**WHAT IS BEING ASKED:** Please count the lines below that contain the word "computer", and reply with that number alone.

**DATA FOR THIS TASK:**
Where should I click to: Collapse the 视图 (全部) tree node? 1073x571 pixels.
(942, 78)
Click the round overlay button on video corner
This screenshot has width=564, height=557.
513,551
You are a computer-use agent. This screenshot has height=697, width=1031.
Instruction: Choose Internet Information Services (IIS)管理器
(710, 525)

* * *

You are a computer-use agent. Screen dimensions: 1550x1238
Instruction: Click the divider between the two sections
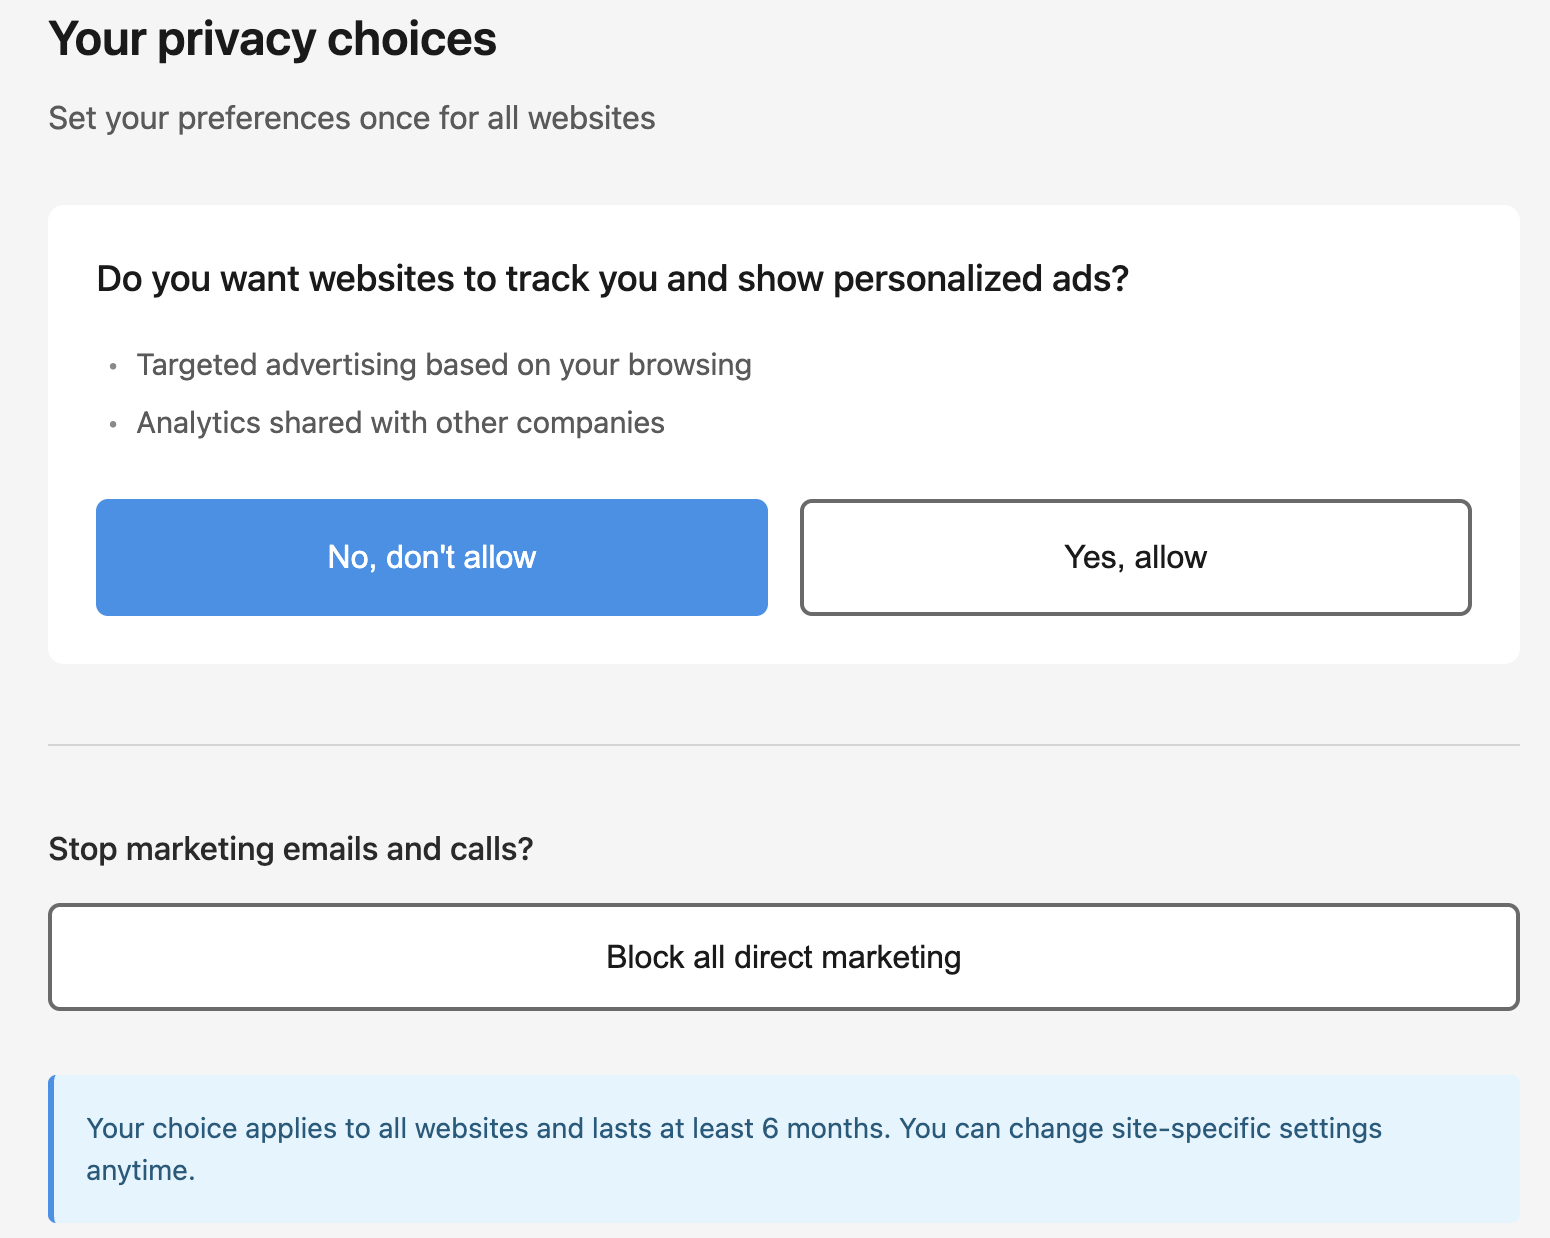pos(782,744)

**SOLUTION FOR THIS PROBLEM:** 2